The village is 8 km from Kastoria. In 1932, Professor Keramopoullos of the Aristotle University of Thessaloniki located traces of a prehistoric lake settlement there. Thirty years later Professor Moutsopoulos conducted surface investigations and confirmed the existence of the settlement.
In 1992, Professor Nikos Hourmouziadis of the Aristotle University of Thessaloniki began systematic excavations, which are still going on. A settlement has been uncovered which dates to the mid-Neolithic period, i.e. the middle of the 6th millennium BCE. The strategic aim of the excavations is to study the settlement as a specific cultural system.

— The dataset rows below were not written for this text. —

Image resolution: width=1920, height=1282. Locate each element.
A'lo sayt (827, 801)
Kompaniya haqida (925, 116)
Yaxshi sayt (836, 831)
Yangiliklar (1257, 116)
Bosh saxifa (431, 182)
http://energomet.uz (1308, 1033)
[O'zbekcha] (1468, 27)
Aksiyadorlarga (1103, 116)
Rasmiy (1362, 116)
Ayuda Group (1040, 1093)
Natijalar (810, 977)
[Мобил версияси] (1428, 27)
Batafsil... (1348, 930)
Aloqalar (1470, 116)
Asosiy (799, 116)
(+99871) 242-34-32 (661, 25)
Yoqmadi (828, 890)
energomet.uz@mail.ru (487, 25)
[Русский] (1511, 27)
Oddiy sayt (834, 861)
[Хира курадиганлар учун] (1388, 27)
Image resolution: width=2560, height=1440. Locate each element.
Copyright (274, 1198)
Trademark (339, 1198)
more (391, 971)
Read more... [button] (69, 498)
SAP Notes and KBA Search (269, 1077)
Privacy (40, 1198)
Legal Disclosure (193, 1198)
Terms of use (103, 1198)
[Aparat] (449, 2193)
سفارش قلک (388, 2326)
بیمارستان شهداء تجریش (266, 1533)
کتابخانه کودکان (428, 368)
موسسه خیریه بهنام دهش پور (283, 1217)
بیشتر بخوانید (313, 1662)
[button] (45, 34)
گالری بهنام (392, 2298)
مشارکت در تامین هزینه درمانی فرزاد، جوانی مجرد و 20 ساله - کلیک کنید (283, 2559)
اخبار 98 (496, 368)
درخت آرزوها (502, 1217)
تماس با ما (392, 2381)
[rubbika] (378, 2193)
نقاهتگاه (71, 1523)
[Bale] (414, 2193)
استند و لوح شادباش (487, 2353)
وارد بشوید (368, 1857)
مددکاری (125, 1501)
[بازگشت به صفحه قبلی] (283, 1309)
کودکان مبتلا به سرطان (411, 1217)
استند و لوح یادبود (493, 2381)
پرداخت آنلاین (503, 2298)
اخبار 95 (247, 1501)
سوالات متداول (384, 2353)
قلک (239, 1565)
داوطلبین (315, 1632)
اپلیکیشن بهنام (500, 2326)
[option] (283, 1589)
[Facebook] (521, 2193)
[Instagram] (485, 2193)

The finds include tools (stone, bone, and flint) and quantities of animal bones, a discovery which shows that the inhabitants engaged in agriculture, hunting, and fishing; materials with which the huts were built (wooden piles and floors, post-holes); large clay storage jars; baskets woven in the manner of that period; cooking utensils (many of them boat-shaped); and bone and stone jewellery. The most important find is a bone flute, one of the oldest musical instruments ever found in Europe. There is also a model in the exhibition area illustrating the form of the huts and how they were constructed.
A short distance from the exhibition area, lake, lakeside and land dwellings have been built by the lake, all exact reconstructions of the huts of the prehistoric settlement. Inside the huts are all the utensils which the people used for their everyday needs. An earthen cover in the middle of the settlement served to protect the fire, and there is a kind of pirogue moored at the lakeside, which the inhabitants would have used for fishing.